#### PROVIDED TEXT ####
Wetcleaning Chemistry

I travel around to different drycleaning and wetcleaning plants and find that most of them are not using the best wetcleaning chemicals for obtaining optimum results. The cleaners usually say that their wetcleaning procedures are okay but in reality are not as good as they could be. If your silks, wools and rayons are not coming out as soft as in drycleaning then you are not using your wetcleaning chemicals to their full potential. Some cleaners operate their wetcleaning programs using the same formulation for cottons, silks, wools, polyesters and rayons. This does not give you the best feel possible or protection against shrinkage that you want. A cotton or linen requires a little body and feel while silks and wool require softness, sheen and luster. The point of this article is to impress upon you that the wetcleaning programs you use can work better. The most sophisticated wetcleaning equipment can be of no benefit to you if the proper chemistry is not used.



I have done extensive tests for many years on detergents that are used for wetcleaning. I have worked with most of the major chemical companies and have used their products effectively.

  1.   Cationic-chemically these detergents have a positive ionic charge that does the cleaning. These detergents have both good and bad properties. On shrinkage protection they are probably the best detergents to use. They tend to coat the fiber such as wool making the scale slippery and thus preventing the wool scale from tangling and matting. These detergents tend to stay with the fabric even after rinsing. This detergent is so good that I always have used it for wetcleaning angora sweaters rather than drycleaning. They also will add to the hand, feel and luster on silks and rayons. They are formulated either neutral or slightly acid to prevent dye bleeding. The negative side to using this detergent is that they are not powerful cleaning agents which is okay since its main use is for silks, wools and rayons. It should not be used for glued on trimmings since it tends to soften the adhesive. In pre-spotting avoid using anionic detergents such as neutral lubricant. Many detergents are anionic in nature and will break down and form rings when in contact with the cationic nature of the detergent.
  2.   Anionic-these are better cleaning agents than cationic detergents. They have a negative ionic cleaning charge and are not compatible with cationic cleaning detergents. Manufacturers have attempted to use this cleaning detergent as a universal one for cleaning all fabrics including silk, wool, rayon and cotton. They have been formulated slightly acid which stabilizes the dye on all fabrics. They incorporate softening agents which aid in its cleaning and feel for silks and wool. I have no objection to the use of this detergent but I feel that the use of cationic detergents tend to do a better job in softening wool and silk and preventing shrinkage on wool.
#### PROVIDED DATA ####
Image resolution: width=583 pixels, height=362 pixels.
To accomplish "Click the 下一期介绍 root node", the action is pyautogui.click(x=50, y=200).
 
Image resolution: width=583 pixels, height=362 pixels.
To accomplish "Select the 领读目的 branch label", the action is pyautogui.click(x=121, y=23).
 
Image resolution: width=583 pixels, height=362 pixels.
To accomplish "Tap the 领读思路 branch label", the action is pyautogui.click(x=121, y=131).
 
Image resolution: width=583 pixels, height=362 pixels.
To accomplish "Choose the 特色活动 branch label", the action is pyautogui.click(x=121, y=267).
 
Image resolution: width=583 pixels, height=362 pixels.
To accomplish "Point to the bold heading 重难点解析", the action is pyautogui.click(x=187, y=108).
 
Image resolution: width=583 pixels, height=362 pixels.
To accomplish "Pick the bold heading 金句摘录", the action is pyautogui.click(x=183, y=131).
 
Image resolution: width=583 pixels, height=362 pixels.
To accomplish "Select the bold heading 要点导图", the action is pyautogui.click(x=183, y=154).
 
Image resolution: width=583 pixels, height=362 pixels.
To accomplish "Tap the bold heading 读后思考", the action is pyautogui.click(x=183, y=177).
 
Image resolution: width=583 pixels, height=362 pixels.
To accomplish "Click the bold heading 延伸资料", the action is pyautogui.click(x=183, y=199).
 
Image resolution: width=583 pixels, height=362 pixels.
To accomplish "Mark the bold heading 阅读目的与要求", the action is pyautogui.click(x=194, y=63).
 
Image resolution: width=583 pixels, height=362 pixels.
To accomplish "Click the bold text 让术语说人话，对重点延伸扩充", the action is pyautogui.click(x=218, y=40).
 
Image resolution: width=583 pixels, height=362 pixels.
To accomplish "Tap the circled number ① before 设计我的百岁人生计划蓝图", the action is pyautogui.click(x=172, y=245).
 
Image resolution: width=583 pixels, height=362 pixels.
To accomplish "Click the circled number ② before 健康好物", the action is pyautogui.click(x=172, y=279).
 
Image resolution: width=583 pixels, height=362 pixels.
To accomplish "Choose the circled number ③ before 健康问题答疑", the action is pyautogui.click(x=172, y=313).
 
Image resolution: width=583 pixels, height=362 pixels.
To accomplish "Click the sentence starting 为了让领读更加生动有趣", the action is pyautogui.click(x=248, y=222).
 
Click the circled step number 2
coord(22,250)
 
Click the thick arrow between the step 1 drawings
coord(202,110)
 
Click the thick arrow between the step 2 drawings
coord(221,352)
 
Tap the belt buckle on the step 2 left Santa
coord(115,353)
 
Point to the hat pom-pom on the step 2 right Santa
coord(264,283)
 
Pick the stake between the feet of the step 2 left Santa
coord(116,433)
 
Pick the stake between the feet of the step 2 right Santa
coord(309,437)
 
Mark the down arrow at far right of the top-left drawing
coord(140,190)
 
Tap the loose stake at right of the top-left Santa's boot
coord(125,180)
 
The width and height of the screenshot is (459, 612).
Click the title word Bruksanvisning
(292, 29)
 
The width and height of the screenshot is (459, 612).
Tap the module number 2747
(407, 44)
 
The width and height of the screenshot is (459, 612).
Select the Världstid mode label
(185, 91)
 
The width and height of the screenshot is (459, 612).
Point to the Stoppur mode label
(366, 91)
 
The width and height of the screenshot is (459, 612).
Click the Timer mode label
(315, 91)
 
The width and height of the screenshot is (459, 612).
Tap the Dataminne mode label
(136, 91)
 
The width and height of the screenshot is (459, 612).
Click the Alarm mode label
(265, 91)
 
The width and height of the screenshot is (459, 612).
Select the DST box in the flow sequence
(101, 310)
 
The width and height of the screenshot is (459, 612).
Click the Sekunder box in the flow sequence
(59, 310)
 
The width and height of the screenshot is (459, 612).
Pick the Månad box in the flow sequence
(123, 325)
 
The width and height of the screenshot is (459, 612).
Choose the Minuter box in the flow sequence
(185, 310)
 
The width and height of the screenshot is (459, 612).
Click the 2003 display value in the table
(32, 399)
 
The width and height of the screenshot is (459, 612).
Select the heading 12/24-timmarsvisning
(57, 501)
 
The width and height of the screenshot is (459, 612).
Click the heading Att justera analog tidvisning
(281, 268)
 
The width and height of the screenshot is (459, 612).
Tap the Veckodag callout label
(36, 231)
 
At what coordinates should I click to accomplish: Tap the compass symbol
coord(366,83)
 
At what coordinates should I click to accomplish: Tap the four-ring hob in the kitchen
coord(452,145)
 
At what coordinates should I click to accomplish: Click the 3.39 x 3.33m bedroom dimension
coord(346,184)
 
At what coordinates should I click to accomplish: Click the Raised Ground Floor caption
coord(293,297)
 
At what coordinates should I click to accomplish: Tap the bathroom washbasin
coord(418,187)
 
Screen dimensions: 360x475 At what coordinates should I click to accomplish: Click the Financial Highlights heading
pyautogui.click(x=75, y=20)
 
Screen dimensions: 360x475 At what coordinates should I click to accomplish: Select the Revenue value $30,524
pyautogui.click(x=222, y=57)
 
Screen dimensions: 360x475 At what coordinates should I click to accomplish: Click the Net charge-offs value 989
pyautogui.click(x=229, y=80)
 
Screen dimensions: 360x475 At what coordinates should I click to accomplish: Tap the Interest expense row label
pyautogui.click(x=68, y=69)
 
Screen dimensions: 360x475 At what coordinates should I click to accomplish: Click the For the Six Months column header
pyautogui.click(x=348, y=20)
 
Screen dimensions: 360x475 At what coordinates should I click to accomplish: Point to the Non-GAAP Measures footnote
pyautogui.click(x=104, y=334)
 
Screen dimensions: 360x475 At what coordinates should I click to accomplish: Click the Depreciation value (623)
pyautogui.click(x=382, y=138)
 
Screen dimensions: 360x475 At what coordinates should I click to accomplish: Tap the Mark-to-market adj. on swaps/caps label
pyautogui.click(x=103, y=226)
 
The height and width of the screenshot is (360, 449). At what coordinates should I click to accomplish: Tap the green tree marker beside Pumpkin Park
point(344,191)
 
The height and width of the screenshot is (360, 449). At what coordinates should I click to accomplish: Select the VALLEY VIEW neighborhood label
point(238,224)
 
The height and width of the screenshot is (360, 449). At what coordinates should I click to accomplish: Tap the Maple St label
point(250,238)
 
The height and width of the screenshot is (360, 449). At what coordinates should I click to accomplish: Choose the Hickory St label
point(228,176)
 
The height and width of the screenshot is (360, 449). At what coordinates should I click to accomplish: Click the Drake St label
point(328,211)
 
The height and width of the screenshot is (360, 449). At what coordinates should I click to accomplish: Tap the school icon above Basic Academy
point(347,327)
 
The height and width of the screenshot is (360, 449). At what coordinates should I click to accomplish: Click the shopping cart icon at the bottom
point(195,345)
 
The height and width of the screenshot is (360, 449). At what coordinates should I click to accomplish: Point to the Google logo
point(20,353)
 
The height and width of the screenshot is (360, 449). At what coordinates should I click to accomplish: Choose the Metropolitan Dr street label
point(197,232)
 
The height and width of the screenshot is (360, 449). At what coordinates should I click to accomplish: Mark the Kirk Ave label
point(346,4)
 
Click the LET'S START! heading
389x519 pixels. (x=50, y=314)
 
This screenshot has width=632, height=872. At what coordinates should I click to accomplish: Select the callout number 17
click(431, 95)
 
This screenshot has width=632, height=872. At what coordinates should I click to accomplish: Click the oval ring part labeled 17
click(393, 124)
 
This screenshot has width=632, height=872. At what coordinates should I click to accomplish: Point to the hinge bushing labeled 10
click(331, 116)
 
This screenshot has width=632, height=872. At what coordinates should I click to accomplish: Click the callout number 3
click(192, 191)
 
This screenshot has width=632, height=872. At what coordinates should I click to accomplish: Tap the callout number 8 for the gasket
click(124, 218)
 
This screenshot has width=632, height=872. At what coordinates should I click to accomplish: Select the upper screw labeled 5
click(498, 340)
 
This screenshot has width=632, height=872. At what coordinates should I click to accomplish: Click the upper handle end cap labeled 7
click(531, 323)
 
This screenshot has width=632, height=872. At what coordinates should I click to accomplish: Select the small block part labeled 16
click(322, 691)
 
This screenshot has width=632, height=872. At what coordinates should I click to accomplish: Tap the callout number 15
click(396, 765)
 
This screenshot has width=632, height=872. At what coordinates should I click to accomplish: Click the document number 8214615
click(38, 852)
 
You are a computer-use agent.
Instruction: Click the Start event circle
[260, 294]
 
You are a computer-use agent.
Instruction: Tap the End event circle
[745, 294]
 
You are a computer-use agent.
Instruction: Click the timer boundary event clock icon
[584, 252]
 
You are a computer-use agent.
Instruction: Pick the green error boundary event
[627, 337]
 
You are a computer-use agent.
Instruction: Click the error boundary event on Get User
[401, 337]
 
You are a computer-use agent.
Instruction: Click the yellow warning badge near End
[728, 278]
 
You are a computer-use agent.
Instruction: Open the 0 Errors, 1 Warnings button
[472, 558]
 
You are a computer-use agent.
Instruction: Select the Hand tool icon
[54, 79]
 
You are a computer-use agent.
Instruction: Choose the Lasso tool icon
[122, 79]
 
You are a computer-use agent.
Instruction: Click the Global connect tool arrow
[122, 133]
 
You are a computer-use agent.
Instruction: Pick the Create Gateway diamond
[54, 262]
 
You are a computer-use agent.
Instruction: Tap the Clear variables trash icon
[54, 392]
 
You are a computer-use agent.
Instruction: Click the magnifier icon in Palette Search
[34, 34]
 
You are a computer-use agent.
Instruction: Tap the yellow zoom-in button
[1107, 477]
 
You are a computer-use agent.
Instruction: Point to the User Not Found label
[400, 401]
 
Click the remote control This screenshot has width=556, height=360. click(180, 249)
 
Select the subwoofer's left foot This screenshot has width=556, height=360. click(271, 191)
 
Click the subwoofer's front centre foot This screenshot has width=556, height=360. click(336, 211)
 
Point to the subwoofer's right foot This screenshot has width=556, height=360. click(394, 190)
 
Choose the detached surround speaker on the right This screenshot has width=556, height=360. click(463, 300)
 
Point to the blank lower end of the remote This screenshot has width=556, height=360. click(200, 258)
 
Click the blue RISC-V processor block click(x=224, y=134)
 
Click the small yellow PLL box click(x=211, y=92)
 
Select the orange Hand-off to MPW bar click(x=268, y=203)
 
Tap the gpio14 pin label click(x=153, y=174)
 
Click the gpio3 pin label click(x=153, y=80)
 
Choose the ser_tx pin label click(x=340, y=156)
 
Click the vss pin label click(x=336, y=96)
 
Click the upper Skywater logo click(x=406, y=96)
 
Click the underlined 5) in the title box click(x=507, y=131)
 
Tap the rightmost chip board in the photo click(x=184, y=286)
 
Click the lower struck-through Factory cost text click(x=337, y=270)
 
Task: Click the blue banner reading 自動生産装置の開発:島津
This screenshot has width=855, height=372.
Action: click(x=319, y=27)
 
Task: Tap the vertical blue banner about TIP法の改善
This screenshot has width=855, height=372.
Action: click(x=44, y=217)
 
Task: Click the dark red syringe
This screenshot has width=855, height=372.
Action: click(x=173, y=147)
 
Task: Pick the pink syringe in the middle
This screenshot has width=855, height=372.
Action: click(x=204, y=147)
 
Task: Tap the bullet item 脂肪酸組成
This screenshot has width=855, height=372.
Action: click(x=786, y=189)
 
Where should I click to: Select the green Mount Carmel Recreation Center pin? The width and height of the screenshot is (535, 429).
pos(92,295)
####
TASKS TO CARRY OUT:
**a)** According to the wetcleaning article, which type of detergent does the writer always use for wetcleaning angora sweaters?
**b)** Quote the stretch of the wetcleaning article from "2.   Anionic-these" through "shrinkage on wool.".

RESPONSES TO THE TASKS:
**a)** Cationic detergent.

**b)**
2.   Anionic-these are better cleaning agents than cationic detergents. They have a negative ionic cleaning charge and are not compatible with cationic cleaning detergents. Manufacturers have attempted to use this cleaning detergent as a universal one for cleaning all fabrics including silk, wool, rayon and cotton. They have been formulated slightly acid which stabilizes the dye on all fabrics. They incorporate softening agents which aid in its cleaning and feel for silks and wool. I have no objection to the use of this detergent but I feel that the use of cationic detergents tend to do a better job in softening wool and silk and preventing shrinkage on wool.